In June of 1939, Uncle Ern was ordained to be a minister of the Gospel. I am not sure where they were living, nor what church he then was involved with ... guess I will have to find out!

 I don't know where they went in Bala for vacation, but there are lots of photos of them in the water, on the dock, near the lake, and even washing the car.

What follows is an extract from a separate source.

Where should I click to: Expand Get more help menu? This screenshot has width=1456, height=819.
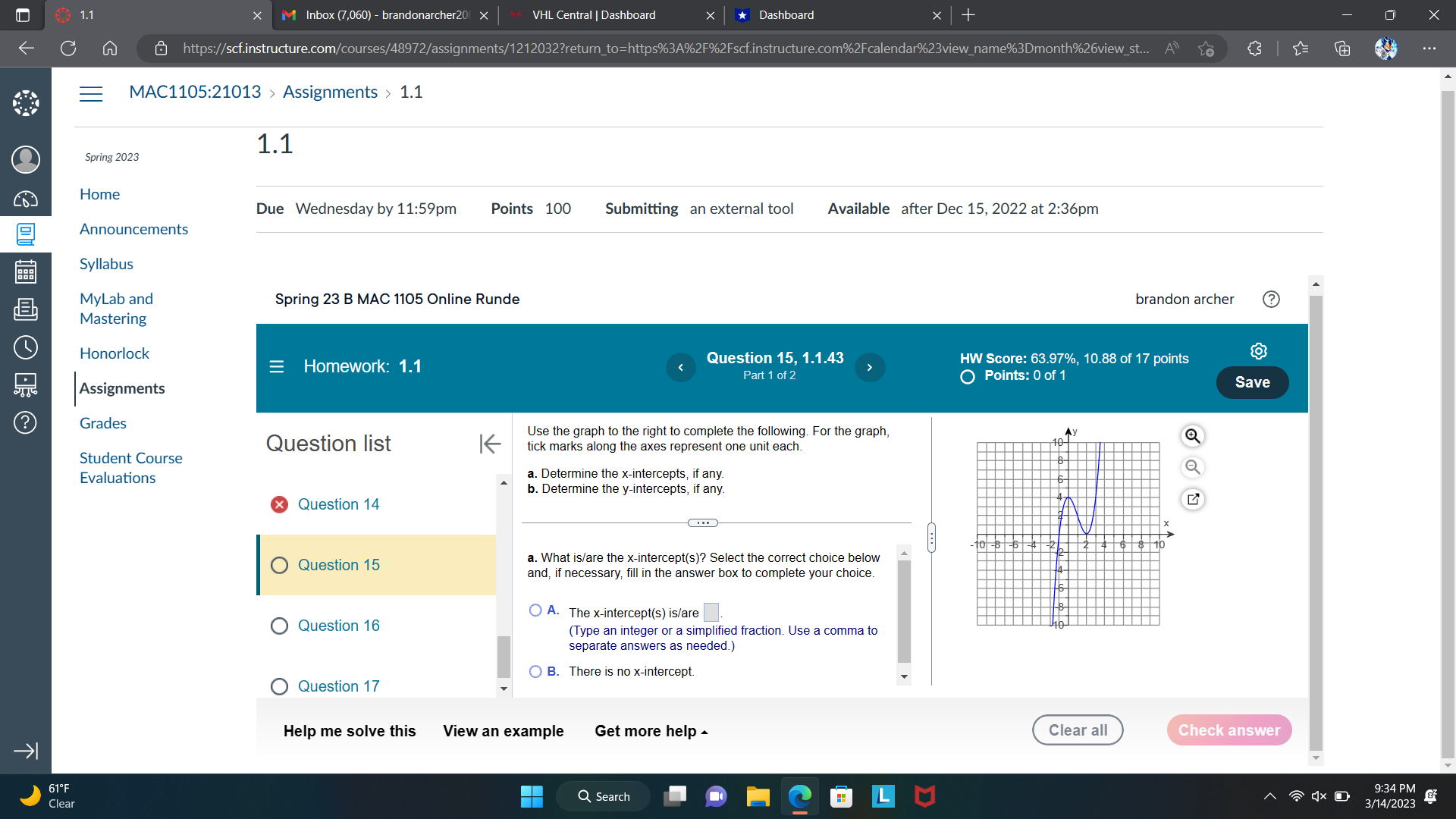click(651, 731)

More photos to come at a later time.

Friday 25 May 2012

And What about Grandpa?


   Joseph Childs met Sophia Weston while she was in New Zealand. Followed her back to England where they were married. Edna tells me that they lived in a house named Dollis Hill Lodge on Dollis Hill Lane before they came to the USA in 1910. They used to walk across Gladstone Park to meet their father coming home from work on the train to Willisden Green. He was an inventor and thought he would do better in America. He had a Mr. Kneeland as a business associate. This business venture fell through before it really got started. Grandpa came to America about a year before he sent for his wife and family. They arrived on the "Majestic" - a White Star Liner - October 9, 1911 and went to Rochester NY.
   They moved to a rented house on the Morgan farm in April 1912 on River Road between Lewiston and Youngstown NY. Later they moved to a house in the village of Lewiston. From both homes the three girls were sent to a Catholic Girls' School (Stella) about three miles out of Lewiston.
   Grandpa Childs obtained financing for his project - a wind turbine for making electricity - from Mr. Norrie. When he couldn't market sufficient of them to make the project pay, both Grandpa and Mr. Norrie lost their money. To keep body and soul together and to put food on the table Grandpa also worked as an accountant for companies like Curtis and Pierce Arrow.
   Grandpa started a mission while in Lewiston and Mr. Norrie's daughter, Ruth Black of Leesburg FL, [now deceased] tells me that while their family had been faithful Presbyterians before this mission started, they used to love to go to the mission meetings Sunday evenings. She especially loved the rousing singing, so different from the Presbyterian service.
   When his parents died in New Zealand in 1919 Grandpa thought he would like to live on a farm and so bought one (Lakeside) in 1922 just outside Port Robinson with the money he received as his inheritance. Every morning Edna would have to get up early to harness the horse and put a bag of feed in the buggy so that Margaret and Norah could ride to Niagara Falls to go to high school.
   In December of 1922 the family were living at 60 Louisa Street in St. Catharines, according to the US Immigration Deptment Border Crossing records.
   He was still installing his windmills and from Nov 1920 to May 1922 was in Conley, near Danbury, Connecticut taking with him first Mig (Margaret) and then Edna to look after him. She got a job as a telephone operator there and then attended Bethel Bible Institute of Newark, NJ, graduating in 1924.
It was at Lakeside, in 1927, that Grandma and Norah were shot accidently shot by a hunter while they were on the steps of their home talking to a neighbour. Grandma had one bullet pierce her neck and lodge in her lung. Norah had six bullets in her legs, three which could not be removed.
   Not long after that incident they moved from the farm. Norah went to Hamilton first and then later came to Toronto to work for the Excelsior Life Insurance Company, and in the Toronto City directory for 1933 Joseph G. Childs is listed as a civil engineer, the householder of 262 Gerrard St. East.
Grandpa died 28 November 1940, sitting in his arm chair in the living room.  Norah told me that he did not respond to her call, and she went in and found that he had peacefully passed away.  From the Toronto Tellegram , 29 Nov 1940:  CHILDS, Joseph G. -- Suddenly at Toronto on Thursday, November 28th, 1940, Joseph G. Childs, husband of the late Sophia Rebecca Weston and beloved father of Edna, Margaret and Norah, in his 71st year.  Resting at the Chapel of McDougall and Brown, 1491 Danforth avenue. Service in the chapel 4 o'clock Saturday. Interment, St. John's Cemetery, Norway.